Records excerpted from a collection
-- Opening Marker --
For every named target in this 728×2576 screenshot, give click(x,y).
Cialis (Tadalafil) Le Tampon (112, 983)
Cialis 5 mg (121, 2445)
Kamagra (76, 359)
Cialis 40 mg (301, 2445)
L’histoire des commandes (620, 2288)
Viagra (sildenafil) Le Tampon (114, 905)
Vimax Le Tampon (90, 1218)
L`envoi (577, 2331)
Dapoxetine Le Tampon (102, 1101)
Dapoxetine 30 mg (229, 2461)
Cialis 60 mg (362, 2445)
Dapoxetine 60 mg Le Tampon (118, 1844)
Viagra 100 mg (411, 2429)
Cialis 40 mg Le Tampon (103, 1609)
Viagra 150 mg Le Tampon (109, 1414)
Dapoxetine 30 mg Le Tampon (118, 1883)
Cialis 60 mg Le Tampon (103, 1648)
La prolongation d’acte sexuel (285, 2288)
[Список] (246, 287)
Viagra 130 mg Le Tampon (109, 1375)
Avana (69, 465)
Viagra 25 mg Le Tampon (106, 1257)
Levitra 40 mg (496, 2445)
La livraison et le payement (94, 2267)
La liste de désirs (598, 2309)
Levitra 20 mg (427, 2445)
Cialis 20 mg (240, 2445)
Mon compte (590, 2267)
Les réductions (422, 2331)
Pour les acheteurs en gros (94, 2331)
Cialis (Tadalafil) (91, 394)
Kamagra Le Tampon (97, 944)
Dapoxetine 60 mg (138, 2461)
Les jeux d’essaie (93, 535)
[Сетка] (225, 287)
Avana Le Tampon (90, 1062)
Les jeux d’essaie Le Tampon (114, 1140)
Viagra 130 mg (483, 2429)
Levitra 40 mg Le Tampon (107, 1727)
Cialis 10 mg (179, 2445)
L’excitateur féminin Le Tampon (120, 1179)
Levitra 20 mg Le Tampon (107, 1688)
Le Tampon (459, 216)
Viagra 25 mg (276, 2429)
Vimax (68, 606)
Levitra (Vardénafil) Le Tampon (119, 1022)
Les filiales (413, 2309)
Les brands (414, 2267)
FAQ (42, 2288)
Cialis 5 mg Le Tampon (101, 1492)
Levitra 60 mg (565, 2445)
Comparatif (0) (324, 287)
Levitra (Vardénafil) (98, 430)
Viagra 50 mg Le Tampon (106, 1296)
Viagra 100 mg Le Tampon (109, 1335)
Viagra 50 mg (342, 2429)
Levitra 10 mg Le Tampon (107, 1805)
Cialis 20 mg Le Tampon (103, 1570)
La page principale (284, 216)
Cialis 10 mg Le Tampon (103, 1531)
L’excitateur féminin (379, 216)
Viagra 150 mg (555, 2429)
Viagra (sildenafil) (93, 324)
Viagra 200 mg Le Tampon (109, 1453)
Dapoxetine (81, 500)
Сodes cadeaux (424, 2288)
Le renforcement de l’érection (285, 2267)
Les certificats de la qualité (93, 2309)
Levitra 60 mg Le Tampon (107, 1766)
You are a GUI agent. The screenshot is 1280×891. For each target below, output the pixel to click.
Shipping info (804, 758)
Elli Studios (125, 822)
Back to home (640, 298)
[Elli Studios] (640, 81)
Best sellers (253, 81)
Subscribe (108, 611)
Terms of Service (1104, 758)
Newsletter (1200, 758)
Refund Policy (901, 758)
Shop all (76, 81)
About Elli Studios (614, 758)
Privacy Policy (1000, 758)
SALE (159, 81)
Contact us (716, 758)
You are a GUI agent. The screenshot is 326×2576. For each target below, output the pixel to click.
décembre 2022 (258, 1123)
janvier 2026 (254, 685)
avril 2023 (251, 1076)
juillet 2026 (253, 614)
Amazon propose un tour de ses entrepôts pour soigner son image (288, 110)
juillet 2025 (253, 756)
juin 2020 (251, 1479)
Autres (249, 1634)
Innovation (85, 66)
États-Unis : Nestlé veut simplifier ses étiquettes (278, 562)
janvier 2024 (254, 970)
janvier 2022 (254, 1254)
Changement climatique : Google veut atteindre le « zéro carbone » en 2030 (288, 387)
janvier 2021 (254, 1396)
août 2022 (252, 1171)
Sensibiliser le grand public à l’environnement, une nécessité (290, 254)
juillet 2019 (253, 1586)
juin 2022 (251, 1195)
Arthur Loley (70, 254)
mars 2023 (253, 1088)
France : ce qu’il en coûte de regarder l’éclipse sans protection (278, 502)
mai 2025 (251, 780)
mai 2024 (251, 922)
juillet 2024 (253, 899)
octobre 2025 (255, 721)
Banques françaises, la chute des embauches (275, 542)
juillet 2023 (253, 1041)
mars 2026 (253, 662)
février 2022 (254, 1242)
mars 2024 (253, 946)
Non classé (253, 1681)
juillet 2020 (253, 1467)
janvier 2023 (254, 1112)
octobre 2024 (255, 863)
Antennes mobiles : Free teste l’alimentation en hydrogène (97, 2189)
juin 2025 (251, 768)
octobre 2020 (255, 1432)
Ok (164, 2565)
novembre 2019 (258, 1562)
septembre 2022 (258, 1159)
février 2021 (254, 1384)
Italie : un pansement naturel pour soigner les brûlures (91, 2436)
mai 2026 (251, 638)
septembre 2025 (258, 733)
-- Closing Marker --
# Work request
Only one stretch of the data above is needed. Restate it word for word, from the line containing "janvier 2024 (254, 970)" through the line containing "juillet 2024 (253, 899)", both ends included.

# Solved exercise
janvier 2024 (254, 970)
janvier 2022 (254, 1254)
Changement climatique : Google veut atteindre le « zéro carbone » en 2030 (288, 387)
janvier 2021 (254, 1396)
août 2022 (252, 1171)
Sensibiliser le grand public à l’environnement, une nécessité (290, 254)
juillet 2019 (253, 1586)
juin 2022 (251, 1195)
Arthur Loley (70, 254)
mars 2023 (253, 1088)
France : ce qu’il en coûte de regarder l’éclipse sans protection (278, 502)
mai 2025 (251, 780)
mai 2024 (251, 922)
juillet 2024 (253, 899)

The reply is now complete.